Elsewhere, non-executive directors might find it difficult to exert real influence and stand up for smaller investors in companies with dominant majority shareholders. Severstal, for example, will remain 75 per cent-owned by the oligarch Alexei Mordashov even after its flotation. Following Sykes’ rejection of the Severstal chairmanship, the steel company is still casting about for other City figures to fill non-executive roles.

Another analyst warns that in industries considered ‘strategic’ by the Kremlin – principally energy and metals – companies are effectively at the beck and call of the government. Putin’s willingness to use his influence over companies for political and diplomatic ends has been obvious in the case of Gazprom, which last year abruptly cut supplies to western-leaning Ukraine and more recently denied western companies the chance to invest in the giant Schtokman gas field.

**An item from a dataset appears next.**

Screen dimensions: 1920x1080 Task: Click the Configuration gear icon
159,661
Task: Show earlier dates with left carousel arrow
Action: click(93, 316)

This weekend he unilaterally imposed a big gas price hike on Belarus. None of these moves seem to be in the commercial interests of Gazprom, which is now 49 per cent-owned by (effectively powerless) private investors.

Lord Daresbury, KazakhGold’s chairman, concedes that working in ‘strategic’ Russian industries can be ‘complicated’, but adds that most sectors, including his own, do not attract the special interest of the Kremlin. The importance of dominant ownership, he suggests, has also been overstated: ‘We’re seeing increasing liquidity building up in these companies’ shares as the founders sell down their holdings, which obviously makes them more interesting to the City and facilitates a genuinely more democratic situation on the board.’

He adds that Russia and the former CIS countries offer great opportunities for western non-executives. ‘I for one have been hugely impressed by the calibre of the people running these businesses and the potential for growth is very exciting. You either get the bug or you don’t,’ he says.